I don't know.  We're pretty far down the road now, but there might be things
that could have done with NAT/PAT to make them suck less, at least for
eyeball networks.  Just being the devils advocate here.  What if dynamic
address assignment by eyeball ISPs had been modified to allow a "fractional"
IP address reservation.  1/2 IP, 1/4 IP, ..., 1/16 IP, down to maybe 1/256
IP.  Each one would represent a range of ports, dividing up the available
port range in 2^k pieces.  This wouldn't really represent a layer of NAT,
just an agreement by the CPE device to only use a specific range of ports
within the assigned routable IP address (this is the fractional IP part).
 Of course, the upstream router could enforce that port restriction.  The
"low" fraction in each IP would tend to have the standard server ports
available, so one server on standard ports could be accomodated per routable
IP, but eyeball boxes shouldn't care that much, and everybody would have a
fixed port range, so P2P services that are port flexible could still have
ports to map in through.  Ok, it's kind of ugly, but the PC's inside it
wouldn't feel much worse off than they do today.  the CPE could even map
static ports all the way through to pc's on the lan...

On Wed, Feb 9, 2011 at 2:44 PM, Jens Link <lists at quux.de> wrote:

> Scott Helms <khelms at ispalliance.net> writes:
> > IPv6 for some ISPs will be extraordinarily painful because of legacy
> > layer 2 gear
> I don't feel sorry for them. We know that IPv6 is coming for how long?

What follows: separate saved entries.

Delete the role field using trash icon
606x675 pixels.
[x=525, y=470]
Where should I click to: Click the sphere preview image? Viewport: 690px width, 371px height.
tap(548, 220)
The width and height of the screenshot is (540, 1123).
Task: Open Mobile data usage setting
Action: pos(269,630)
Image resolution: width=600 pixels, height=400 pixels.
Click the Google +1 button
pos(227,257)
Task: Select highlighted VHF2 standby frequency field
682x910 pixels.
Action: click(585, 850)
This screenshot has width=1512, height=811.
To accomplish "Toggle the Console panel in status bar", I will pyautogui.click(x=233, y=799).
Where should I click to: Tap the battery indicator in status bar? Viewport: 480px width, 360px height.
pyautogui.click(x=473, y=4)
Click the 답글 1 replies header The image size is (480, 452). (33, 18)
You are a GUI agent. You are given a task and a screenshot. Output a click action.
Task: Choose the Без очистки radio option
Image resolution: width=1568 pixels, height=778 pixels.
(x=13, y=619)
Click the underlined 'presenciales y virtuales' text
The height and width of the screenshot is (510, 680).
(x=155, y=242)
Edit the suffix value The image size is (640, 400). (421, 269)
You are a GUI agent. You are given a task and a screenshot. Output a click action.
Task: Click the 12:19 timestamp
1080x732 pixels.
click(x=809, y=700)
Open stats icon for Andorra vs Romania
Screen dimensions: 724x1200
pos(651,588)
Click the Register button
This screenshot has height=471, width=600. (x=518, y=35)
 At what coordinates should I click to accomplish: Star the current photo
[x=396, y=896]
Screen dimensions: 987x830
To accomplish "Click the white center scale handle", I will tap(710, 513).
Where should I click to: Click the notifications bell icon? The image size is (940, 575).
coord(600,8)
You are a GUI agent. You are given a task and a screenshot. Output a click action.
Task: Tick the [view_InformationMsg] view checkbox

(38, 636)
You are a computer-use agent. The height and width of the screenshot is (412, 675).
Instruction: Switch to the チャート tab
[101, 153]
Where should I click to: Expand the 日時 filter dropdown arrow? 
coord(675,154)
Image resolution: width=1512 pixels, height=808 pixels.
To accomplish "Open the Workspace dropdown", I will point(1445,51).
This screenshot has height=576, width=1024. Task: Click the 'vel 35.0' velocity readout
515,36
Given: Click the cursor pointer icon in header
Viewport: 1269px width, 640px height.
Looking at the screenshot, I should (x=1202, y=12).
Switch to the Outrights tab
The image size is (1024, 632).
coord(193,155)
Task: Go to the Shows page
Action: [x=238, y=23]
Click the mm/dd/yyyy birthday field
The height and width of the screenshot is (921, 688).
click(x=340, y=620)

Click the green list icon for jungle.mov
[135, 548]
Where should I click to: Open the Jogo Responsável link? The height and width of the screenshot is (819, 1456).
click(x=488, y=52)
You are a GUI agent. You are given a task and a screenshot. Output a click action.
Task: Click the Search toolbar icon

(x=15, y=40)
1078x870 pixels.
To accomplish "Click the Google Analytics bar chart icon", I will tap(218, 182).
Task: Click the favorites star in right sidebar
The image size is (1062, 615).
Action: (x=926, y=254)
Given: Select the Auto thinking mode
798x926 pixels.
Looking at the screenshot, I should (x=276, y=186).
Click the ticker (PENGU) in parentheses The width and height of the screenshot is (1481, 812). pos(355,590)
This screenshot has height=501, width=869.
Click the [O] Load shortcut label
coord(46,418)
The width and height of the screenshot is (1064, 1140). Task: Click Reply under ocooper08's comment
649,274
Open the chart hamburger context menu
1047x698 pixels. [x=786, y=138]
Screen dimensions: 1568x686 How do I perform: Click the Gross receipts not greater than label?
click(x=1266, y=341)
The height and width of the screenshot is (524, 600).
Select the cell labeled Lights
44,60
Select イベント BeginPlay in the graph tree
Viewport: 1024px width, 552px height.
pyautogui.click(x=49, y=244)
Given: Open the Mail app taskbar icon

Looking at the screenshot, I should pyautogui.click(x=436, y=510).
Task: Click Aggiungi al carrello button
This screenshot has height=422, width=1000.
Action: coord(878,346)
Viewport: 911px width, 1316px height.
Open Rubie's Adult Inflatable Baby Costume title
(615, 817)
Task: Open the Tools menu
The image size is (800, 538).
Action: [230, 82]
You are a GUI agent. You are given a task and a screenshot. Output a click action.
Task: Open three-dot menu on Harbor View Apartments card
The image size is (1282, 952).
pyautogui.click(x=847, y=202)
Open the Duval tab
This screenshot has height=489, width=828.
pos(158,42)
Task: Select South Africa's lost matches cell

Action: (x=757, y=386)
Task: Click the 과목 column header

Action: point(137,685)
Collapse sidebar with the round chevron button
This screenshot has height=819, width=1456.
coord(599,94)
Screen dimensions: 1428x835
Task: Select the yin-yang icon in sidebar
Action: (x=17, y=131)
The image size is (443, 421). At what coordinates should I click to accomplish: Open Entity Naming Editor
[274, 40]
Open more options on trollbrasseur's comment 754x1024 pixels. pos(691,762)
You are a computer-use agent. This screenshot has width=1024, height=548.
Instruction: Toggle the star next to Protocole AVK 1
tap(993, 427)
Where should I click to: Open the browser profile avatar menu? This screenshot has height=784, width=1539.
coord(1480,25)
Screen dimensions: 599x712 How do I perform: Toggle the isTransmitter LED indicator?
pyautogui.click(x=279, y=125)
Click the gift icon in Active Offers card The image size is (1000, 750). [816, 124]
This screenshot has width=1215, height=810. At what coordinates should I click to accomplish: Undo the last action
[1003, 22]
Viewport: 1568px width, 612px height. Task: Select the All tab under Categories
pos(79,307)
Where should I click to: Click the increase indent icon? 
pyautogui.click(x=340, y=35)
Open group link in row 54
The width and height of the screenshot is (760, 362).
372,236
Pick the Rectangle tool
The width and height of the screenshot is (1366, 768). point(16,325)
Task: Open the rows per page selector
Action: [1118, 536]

> 15years? 10year? 5years? Well if you only read the mainstream media you
> should have read something about this new Internet thing about two years
> ago. And still many people fear IPv6 or think the can still wait for
> another couple of years.
> > For ISPs in this circumstance the choice will be CGNAT rather than IPv6
> > for a number of years because the cost is much lower and according to
> > the vendors selling CGNAT solutions the impact to end users is (almost)
> > unnoticeable.
> Cost's might be lower but service will be worse. NAT breaks a lot of
> applications file sharing will not work properly and running your own
> web server at home will not work properly. Well you always get what you
> pay for and people will buy any crap if it is cheap enough.